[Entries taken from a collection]

※ ※ ※

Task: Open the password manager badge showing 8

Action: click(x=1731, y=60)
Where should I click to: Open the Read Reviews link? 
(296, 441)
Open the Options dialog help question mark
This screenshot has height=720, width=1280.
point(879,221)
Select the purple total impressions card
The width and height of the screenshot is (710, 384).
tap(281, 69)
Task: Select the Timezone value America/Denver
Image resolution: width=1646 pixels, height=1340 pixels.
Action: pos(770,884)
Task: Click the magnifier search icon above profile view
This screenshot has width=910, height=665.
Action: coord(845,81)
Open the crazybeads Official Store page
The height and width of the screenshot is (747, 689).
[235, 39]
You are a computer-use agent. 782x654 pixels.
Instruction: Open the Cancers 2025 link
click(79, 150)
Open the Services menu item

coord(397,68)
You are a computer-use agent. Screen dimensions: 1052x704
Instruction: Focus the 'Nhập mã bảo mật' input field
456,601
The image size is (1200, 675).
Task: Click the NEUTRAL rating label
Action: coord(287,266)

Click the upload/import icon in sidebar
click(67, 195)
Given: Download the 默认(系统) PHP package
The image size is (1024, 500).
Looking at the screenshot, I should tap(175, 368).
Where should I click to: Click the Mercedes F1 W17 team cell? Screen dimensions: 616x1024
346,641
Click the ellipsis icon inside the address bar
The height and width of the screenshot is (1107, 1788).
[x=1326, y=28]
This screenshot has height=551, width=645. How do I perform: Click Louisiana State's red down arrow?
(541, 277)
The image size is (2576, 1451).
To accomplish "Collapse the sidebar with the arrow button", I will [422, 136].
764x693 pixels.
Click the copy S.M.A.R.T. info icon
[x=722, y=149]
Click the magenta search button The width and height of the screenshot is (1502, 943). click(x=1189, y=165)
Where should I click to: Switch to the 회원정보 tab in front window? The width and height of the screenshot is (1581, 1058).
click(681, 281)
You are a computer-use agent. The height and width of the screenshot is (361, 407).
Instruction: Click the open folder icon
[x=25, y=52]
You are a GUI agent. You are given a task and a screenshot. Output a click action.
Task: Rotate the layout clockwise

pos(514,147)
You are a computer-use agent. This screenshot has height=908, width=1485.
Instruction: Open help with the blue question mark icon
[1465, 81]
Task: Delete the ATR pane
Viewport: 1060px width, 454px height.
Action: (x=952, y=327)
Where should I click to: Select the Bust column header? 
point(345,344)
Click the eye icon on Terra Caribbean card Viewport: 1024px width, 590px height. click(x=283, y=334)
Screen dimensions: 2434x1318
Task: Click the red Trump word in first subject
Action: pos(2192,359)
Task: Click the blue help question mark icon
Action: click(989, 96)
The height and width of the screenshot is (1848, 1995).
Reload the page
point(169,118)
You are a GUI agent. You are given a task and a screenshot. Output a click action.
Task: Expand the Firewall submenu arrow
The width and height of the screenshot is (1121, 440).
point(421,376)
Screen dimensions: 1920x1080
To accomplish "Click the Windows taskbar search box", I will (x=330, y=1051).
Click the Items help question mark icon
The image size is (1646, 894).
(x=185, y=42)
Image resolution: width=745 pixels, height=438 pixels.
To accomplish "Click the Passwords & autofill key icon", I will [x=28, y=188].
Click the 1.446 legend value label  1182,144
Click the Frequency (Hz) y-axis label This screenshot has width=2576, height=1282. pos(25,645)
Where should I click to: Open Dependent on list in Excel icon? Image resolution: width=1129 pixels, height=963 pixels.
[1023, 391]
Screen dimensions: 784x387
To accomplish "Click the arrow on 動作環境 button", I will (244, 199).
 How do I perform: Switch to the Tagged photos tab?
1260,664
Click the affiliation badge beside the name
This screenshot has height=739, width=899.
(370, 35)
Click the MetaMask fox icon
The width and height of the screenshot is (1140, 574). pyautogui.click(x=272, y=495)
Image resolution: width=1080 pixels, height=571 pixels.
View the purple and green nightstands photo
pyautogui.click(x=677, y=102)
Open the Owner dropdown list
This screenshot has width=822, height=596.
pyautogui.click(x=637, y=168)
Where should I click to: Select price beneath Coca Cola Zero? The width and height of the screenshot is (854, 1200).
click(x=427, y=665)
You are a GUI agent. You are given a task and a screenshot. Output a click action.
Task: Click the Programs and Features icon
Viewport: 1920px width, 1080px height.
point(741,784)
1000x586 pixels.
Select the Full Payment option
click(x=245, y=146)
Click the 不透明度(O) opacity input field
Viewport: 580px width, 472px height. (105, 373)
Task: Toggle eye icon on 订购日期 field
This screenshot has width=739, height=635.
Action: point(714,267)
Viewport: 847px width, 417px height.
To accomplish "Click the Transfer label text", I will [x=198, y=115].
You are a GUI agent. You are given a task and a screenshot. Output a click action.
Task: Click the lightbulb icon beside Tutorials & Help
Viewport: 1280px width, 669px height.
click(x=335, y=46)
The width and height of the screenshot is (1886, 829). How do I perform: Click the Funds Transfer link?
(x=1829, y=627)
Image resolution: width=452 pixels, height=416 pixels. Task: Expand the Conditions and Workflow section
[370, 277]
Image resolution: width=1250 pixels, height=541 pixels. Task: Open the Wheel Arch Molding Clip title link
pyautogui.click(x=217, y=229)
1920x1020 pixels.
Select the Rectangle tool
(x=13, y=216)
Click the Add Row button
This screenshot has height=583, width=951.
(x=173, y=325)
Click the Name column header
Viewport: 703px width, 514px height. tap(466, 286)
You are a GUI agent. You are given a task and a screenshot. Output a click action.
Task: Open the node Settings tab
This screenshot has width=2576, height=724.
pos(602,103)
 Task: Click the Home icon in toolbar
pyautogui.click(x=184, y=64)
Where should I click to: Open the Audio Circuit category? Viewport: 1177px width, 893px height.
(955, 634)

※ ※ ※

SET TASK: Give the rows above as a JSON list of strings, one string per line, with blank lines left out.

SOLUTION:
[
  "Task: Open the password manager badge showing 8",
  "Action: click(x=1731, y=60)",
  "Where should I click to: Open the Read Reviews link? ",
  "(296, 441)",
  "Open the Options dialog help question mark",
  "This screenshot has height=720, width=1280.",
  "point(879,221)",
  "Select the purple total impressions card",
  "The width and height of the screenshot is (710, 384).",
  "tap(281, 69)",
  "Task: Select the Timezone value America/Denver",
  "Image resolution: width=1646 pixels, height=1340 pixels.",
  "Action: pos(770,884)",
  "Task: Click the magnifier search icon above profile view",
  "This screenshot has width=910, height=665.",
  "Action: coord(845,81)",
  "Open the crazybeads Official Store page",
  "The height and width of the screenshot is (747, 689).",
  "[235, 39]",
  "You are a computer-use agent. 782x654 pixels.",
  "Instruction: Open the Cancers 2025 link",
  "click(79, 150)",
  "Open the Services menu item",
  "coord(397,68)",
  "You are a computer-use agent. Screen dimensions: 1052x704",
  "Instruction: Focus the 'Nhập mã bảo mật' input field",
  "456,601",
  "The image size is (1200, 675).",
  "Task: Click the NEUTRAL rating label",
  "Action: coord(287,266)",
  "Click the upload/import icon in sidebar",
  "click(67, 195)",
  "Given: Download the 默认(系统) PHP package",
  "The image size is (1024, 500).",
  "Looking at the screenshot, I should tap(175, 368).",
  "Where should I click to: Click the Mercedes F1 W17 team cell? Screen dimensions: 616x1024",
  "346,641",
  "Click the ellipsis icon inside the address bar",
  "The height and width of the screenshot is (1107, 1788).",
  "[x=1326, y=28]",
  "This screenshot has height=551, width=645. How do I perform: Click Louisiana State's red down arrow?",
  "(541, 277)",
  "The image size is (2576, 1451).",
  "To accomplish \"Collapse the sidebar with the arrow button\", I will [422, 136].",
  "764x693 pixels.",
  "Click the copy S.M.A.R.T. info icon",
  "[x=722, y=149]",
  "Click the magenta search button The width and height of the screenshot is (1502, 943). click(x=1189, y=165)",
  "Where should I click to: Switch to the 회원정보 tab in front window? The width and height of the screenshot is (1581, 1058).",
  "click(681, 281)",
  "You are a computer-use agent. The height and width of the screenshot is (361, 407).",
  "Instruction: Click the open folder icon",
  "[x=25, y=52]",
  "You are a GUI agent. You are given a task and a screenshot. Output a click action.",
  "Task: Rotate the layout clockwise",
  "pos(514,147)",
  "You are a computer-use agent. This screenshot has height=908, width=1485.",
  "Instruction: Open help with the blue question mark icon",
  "[1465, 81]",
  "Task: Delete the ATR pane",
  "Viewport: 1060px width, 454px height.",
  "Action: (x=952, y=327)",
  "Where should I click to: Select the Bust column header? ",
  "point(345,344)",
  "Click the eye icon on Terra Caribbean card Viewport: 1024px width, 590px height. click(x=283, y=334)",
  "Screen dimensions: 2434x1318",
  "Task: Click the red Trump word in first subject",
  "Action: pos(2192,359)",
  "Task: Click the blue help question mark icon",
  "Action: click(989, 96)",
  "The height and width of the screenshot is (1848, 1995).",
  "Reload the page",
  "point(169,118)",
  "You are a GUI agent. You are given a task and a screenshot. Output a click action.",
  "Task: Expand the Firewall submenu arrow",
  "The width and height of the screenshot is (1121, 440).",
  "point(421,376)",
  "Screen dimensions: 1920x1080",
  "To accomplish \"Click the Windows taskbar search box\", I will (x=330, y=1051).",
  "Click the Items help question mark icon",
  "The image size is (1646, 894).",
  "(x=185, y=42)",
  "Image resolution: width=745 pixels, height=438 pixels.",
  "To accomplish \"Click the Passwords & autofill key icon\", I will [x=28, y=188].",
  "Click the 1.446 legend value label  1182,144",
  "Click the Frequency (Hz) y-axis label This screenshot has width=2576, height=1282. pos(25,645)",
  "Where should I click to: Open Dependent on list in Excel icon? Image resolution: width=1129 pixels, height=963 pixels.",
  "[1023, 391]",
  "Screen dimensions: 784x387",
  "To accomplish \"Click the arrow on 動作環境 button\", I will (244, 199).",
  " How do I perform: Switch to the Tagged photos tab?",
  "1260,664",
  "Click the affiliation badge beside the name",
  "This screenshot has height=739, width=899.",
  "(370, 35)",
  "Click the MetaMask fox icon",
  "The width and height of the screenshot is (1140, 574). pyautogui.click(x=272, y=495)",
  "Image resolution: width=1080 pixels, height=571 pixels.",
  "View the purple and green nightstands photo",
  "pyautogui.click(x=677, y=102)",
  "Open the Owner dropdown list",
  "This screenshot has width=822, height=596.",
  "pyautogui.click(x=637, y=168)",
  "Where should I click to: Select price beneath Coca Cola Zero? The width and height of the screenshot is (854, 1200).",
  "click(x=427, y=665)",
  "You are a GUI agent. You are given a task and a screenshot. Output a click action.",
  "Task: Click the Programs and Features icon",
  "Viewport: 1920px width, 1080px height.",
  "point(741,784)",
  "1000x586 pixels.",
  "Select the Full Payment option",
  "click(x=245, y=146)",
  "Click the 不透明度(O) opacity input field",
  "Viewport: 580px width, 472px height. (105, 373)",
  "Task: Toggle eye icon on 订购日期 field",
  "This screenshot has width=739, height=635.",
  "Action: point(714,267)",
  "Viewport: 847px width, 417px height.",
  "To accomplish \"Click the Transfer label text\", I will [x=198, y=115].",
  "You are a GUI agent. You are given a task and a screenshot. Output a click action.",
  "Task: Click the lightbulb icon beside Tutorials & Help",
  "Viewport: 1280px width, 669px height.",
  "click(x=335, y=46)",
  "The width and height of the screenshot is (1886, 829). How do I perform: Click the Funds Transfer link?",
  "(x=1829, y=627)",
  "Image resolution: width=452 pixels, height=416 pixels. Task: Expand the Conditions and Workflow section",
  "[370, 277]",
  "Image resolution: width=1250 pixels, height=541 pixels. Task: Open the Wheel Arch Molding Clip title link",
  "pyautogui.click(x=217, y=229)",
  "1920x1020 pixels.",
  "Select the Rectangle tool",
  "(x=13, y=216)",
  "Click the Add Row button",
  "This screenshot has height=583, width=951.",
  "(x=173, y=325)",
  "Click the Name column header",
  "Viewport: 703px width, 514px height. tap(466, 286)",
  "You are a GUI agent. You are given a task and a screenshot. Output a click action.",
  "Task: Open the node Settings tab",
  "This screenshot has width=2576, height=724.",
  "pos(602,103)",
  " Task: Click the Home icon in toolbar",
  "pyautogui.click(x=184, y=64)",
  "Where should I click to: Open the Audio Circuit category? Viewport: 1177px width, 893px height.",
  "(955, 634)"
]